Rupa Huq

The truth is we had it less bad under Labour

by Rupa Huq
Thursday, December 16th, 2010

What an age it seems since I last wrote this column. My October monthly dispatch was finished the day Ed Miliband started his paternity leave. Now he’s back at his desk, despite daft claims from veteran Guardian journalist Simon Hoggart that spending time with your partner and newborn child in the precious first days is “wussy”. New challenges must be faced, notably the continuing WikiLeaks saga and revolting students.
The Labour leader did interrupt his time with baby Sam to comment occasionally. Along with the Prime Minister, he joined the chorus to condemn Thatcherite retread Lord Young’s remarks that the ordinary people
had “never had it so good” in the “so-called recession”.

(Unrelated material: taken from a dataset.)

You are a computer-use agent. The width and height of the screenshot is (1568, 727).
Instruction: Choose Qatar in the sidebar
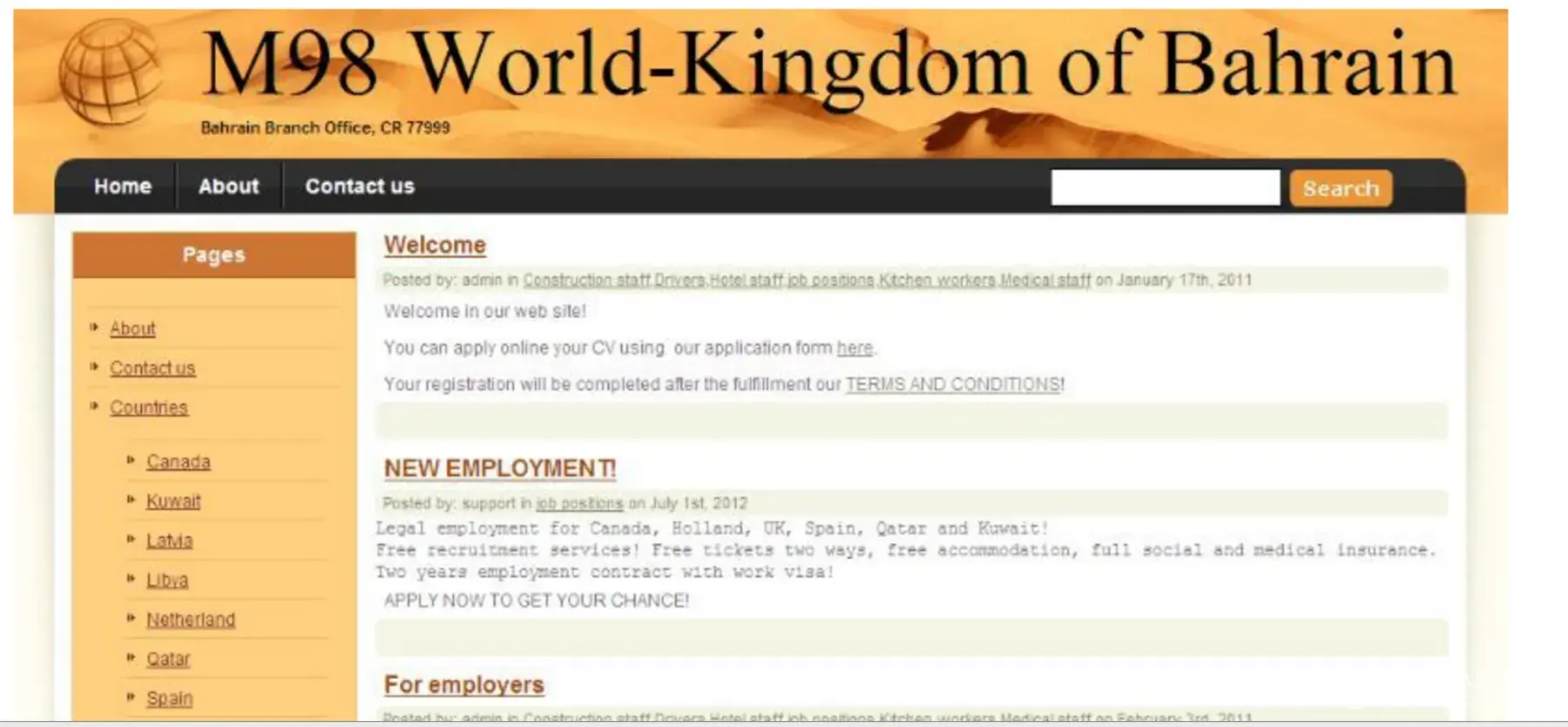(167, 659)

It would be easy to see his lordship as another out of touch dinosaur at home with his chums in a Cabinet of millionaires. David Cameron’s withering putdown of a man old enough to be his father – “I think he’ll be doing a lot less speaking” – was characteristically patronising and calculated to demonstrate that the former Bullingdon boy feels our pain. However, was the man who came out of retirement for an unpaid brief to think the unthinkable – and who was ignominiously given the boot for doing so – actually right? Perhaps. Let me explain.

In the all the recessions I’ve lived through, mass unemployment and record dole queues – despite repeated changes in counting methods – were a given. When Margaret Thatcher gave a three-fingered salute on winning her third general election victory, she could have been signifying three million people out of work.

Under John Major, record numbers of home repossessions affected families all over the country. This was sharply at odds with the Tory dream of a property-owning democracy. Interest rates reached15 per cent and at one point stayed at 10 per cent for a whole year.

Under Gordon Brown, unemployment did not hit the two-million right-wing analysts had predicted – although the threat still haunts us.

In truth, we went into the 2010 election with a situation where, if you were in work and had either a mortgage with a variable rate or were on the bank’s standard variable rate or took advantage of plummeting interest figures and were able to migrate to a lower fixed rate, you probably had not experienced as bad a recession as you would have endured in the 1980s and ’90s. In addition, mortgage protection schemes were put in place by the Labour Government and for 12 months VAT was reduced to 15 per cent for all high street shoppers – mortgage or no mortgage. As an election candidate myself this year, I remember making the point on the doorstep. Most voters were hard-pressed to say exactly how they lives had become materially worse since the “downturn”. (Labour used to avoid the “R” word.)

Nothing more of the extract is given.